#### НАБОР ЗАДАНИЙ
a) Перепишите записи целиком, от строки, где есть «Where should I», и до конца записей, вместе с запросами, увеличив на 43 каждое число координат в ответах. Числа в самих запросах оставьте прежними, изображения в ответ не включайте.
b) Продолжите текст о жизни в немецком лагере для военнопленных после его последнего предложения.

#### ФРАГМЕНТ ТЕКСТА
━━━━━━━━━━━━━━━━━━━━━━━━━━━━━━
Вызвали и меня. Увидев, что в данных обо мне не значится, каким конкретно артиллеристом я был, меня спросили об этом. Сообразив, что сейчас эти люди вербуют пленных на военную службу в германских войсках противовоздушной обороны, я соврал, что находился в противотанковой артиллерии в составе танковой бригады, номер которой указан в моем личном деле. Приняв во внимание мой ответ и то, что я очень худ и слабосилен, меня отпустили с миром. А некоторых артиллеристов – не зенитчиков, но имевших солидную комплекцию, рослых и физически сильных – включили в список «изъявивших желание добровольно служить в германской зенитной артиллерии в качестве вспомогательной рабочей силы» (в частности, подносчиков снарядов). В нашем бараке таких «желающих» оказалось пятеро, и их скоро отправили в Норвегию, где почти все они сложили голову.

В последние дни января во всех немецких газетах оперативные сводки были посвящены в основном Сталинградскому фронту, куда на помощь окруженным войскам якобы спешат на выручку с запада и юга другие германские части. А потом появились сообщения, что «фельдмаршал Паулюс вместе со своими высшими офицерами героически погиб» в Сталинграде. Вскользь написали еще, что имеется более сотни тысяч павших и что несколько тысяч немецких воинов оказались в советском плену. 6 февраля по всей стране объявили траур по погибшим. В церквах прошли богослужения.

После этих вестей многие из пленных стали сразу задумываться о том, как же помочь Родине, находясь в плену. И что же конкретно можно было сделать? Не работать? Но наша работа не была направлена против Родины. Бежать же из лагеря практически было невозможно, а причинять вред чему-либо внутри лагеря не имело смысла – это означало вредить самому себе. Оставалось лишь разоблачать лагерных агитаторов и отговаривать пленных записываться во власовскую РОА и немецкие воинские подразделения.
━━━━━━━━━━━━━━━━━━━━━━━━━━━━━━
#### ИЗВЛЕЧЁННЫЕ ДАННЫЕ
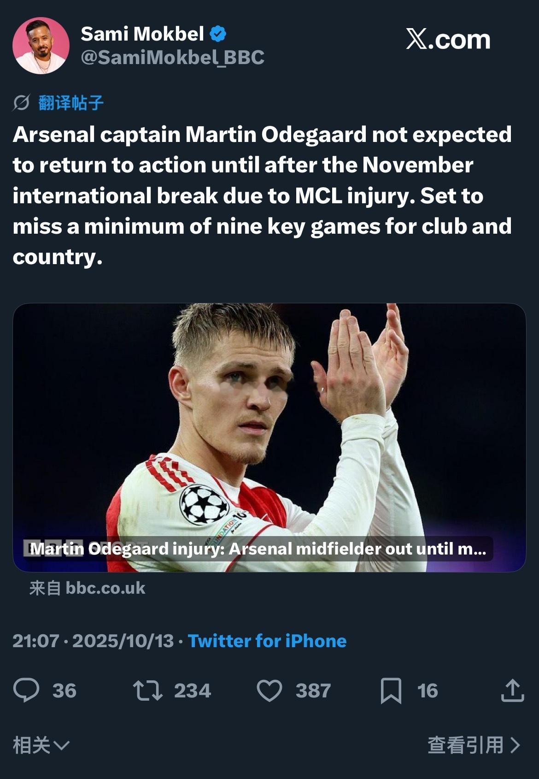Tap the share upload icon
This screenshot has width=539, height=779.
click(x=512, y=690)
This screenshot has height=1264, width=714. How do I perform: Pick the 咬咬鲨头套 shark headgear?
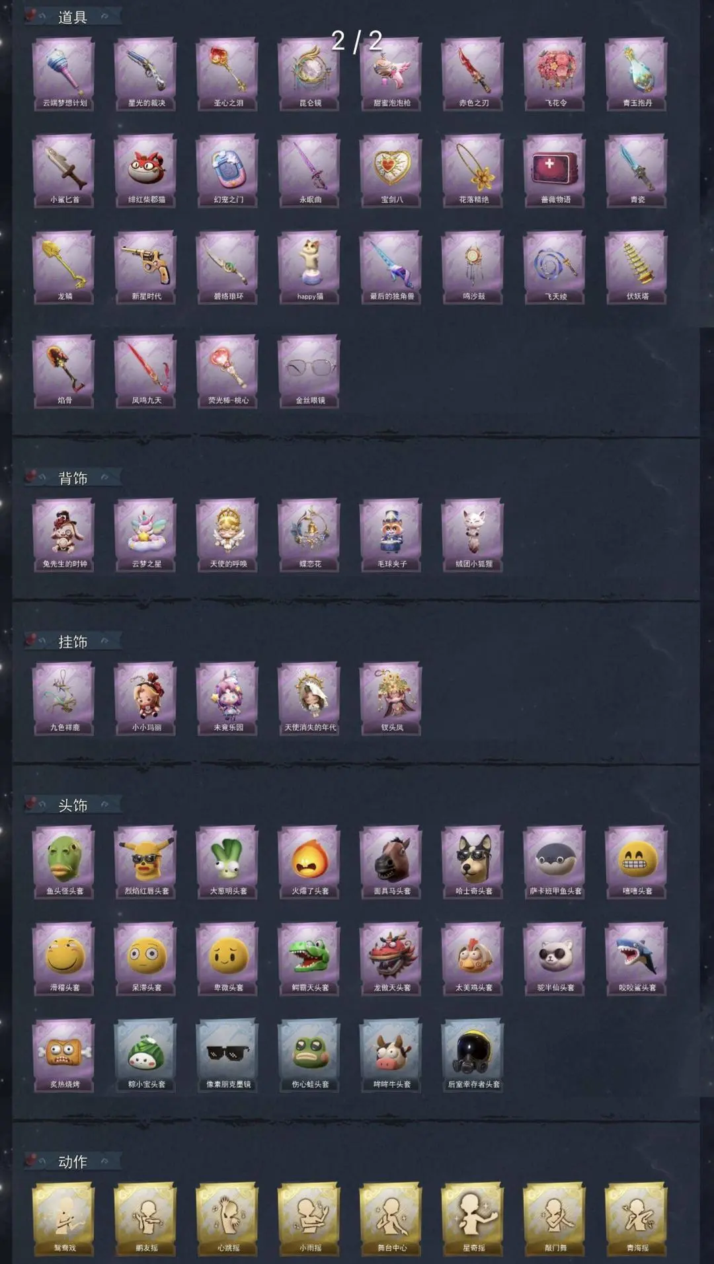tap(637, 958)

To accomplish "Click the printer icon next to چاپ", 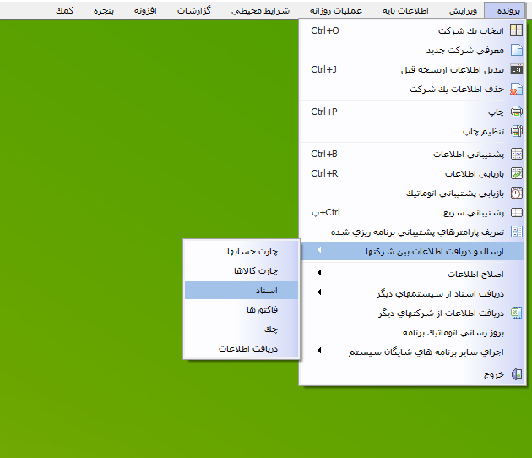I will (x=517, y=112).
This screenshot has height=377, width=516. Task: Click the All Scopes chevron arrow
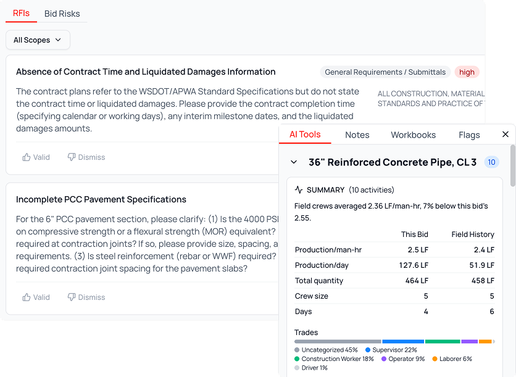click(x=58, y=40)
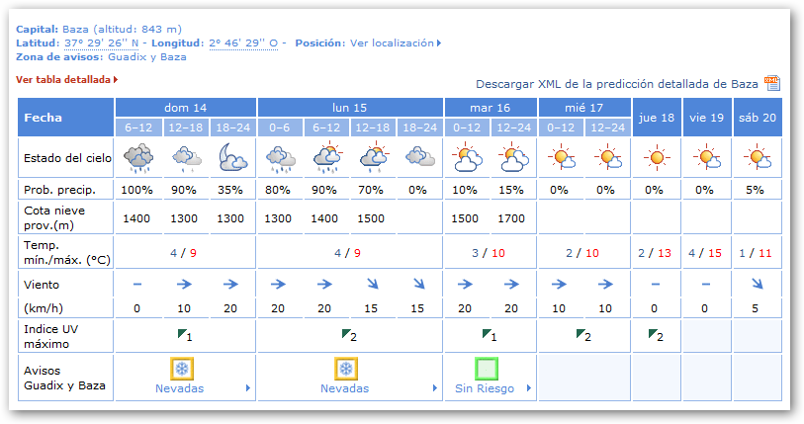Click the sunny icon for jue 18

click(656, 157)
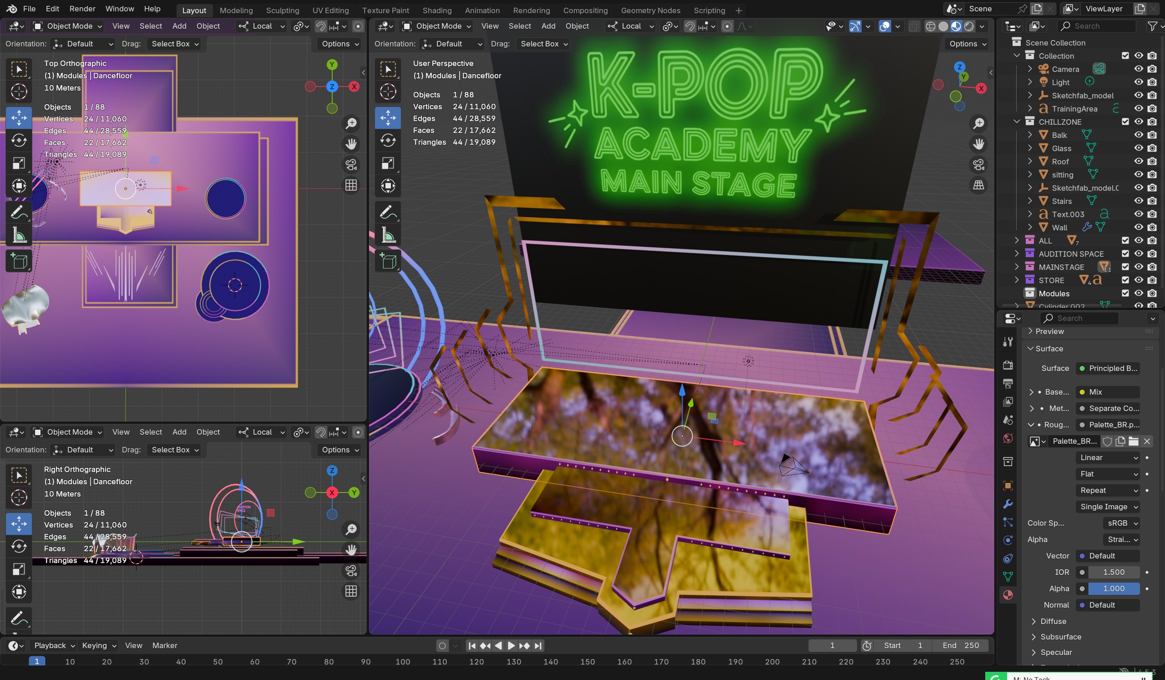Click the zoom magnifier in main viewport

pos(978,123)
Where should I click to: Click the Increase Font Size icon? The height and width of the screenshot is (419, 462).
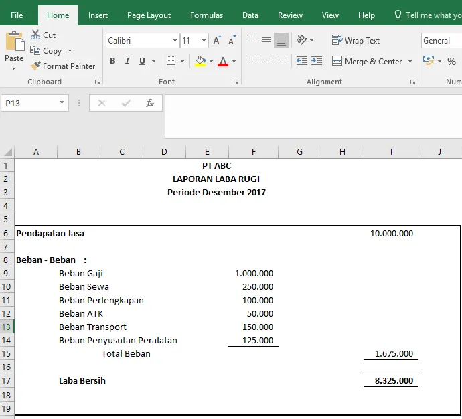[217, 40]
━━━━━━━━━━━━━━━━━━━━━━━━━━━━━━
#### ОТВЕТЫ К УПРАЖНЕНИЯМ
a)
Where should I click to: Click the Increase Font Size icon? The height and width of the screenshot is (419, 462).
[260, 83]

b)
Немецкие хозяева и военнослужащие в мастерской были потрясены сообщениями о разгроме войск под Сталинградом. Покровительствовавший мне ефрейтор Ганс заявил, что теперь ему стало совершенно ясно, что Германия непременно проиграет войну и что «скоро придут сюда русские и будут всем немцам мстить». Он не знает, как ему и его семье подготовиться к этому. Я попытался успокоить его, сказав, что «таких бедных работяг, как он, русские солдаты – тоже в основном рабочие и крестьяне – и их партийный авангард не дадут в обиду. Все будет нормально».

Для советских военнопленных следствием катастрофы немецких войск под Сталинградом стало то, что власти Германии запретили избивать пленных, причем на нарушителя этого запрета можно было жаловаться и он мог быть (теоретически) строго наказан. Однако избивали нередко и после запрета. Тогда же отменили специальные «деньги» для военнопленных и распорядились оплачивать их работу настоящими немецкими деньгами, а также несколько улучшили питание.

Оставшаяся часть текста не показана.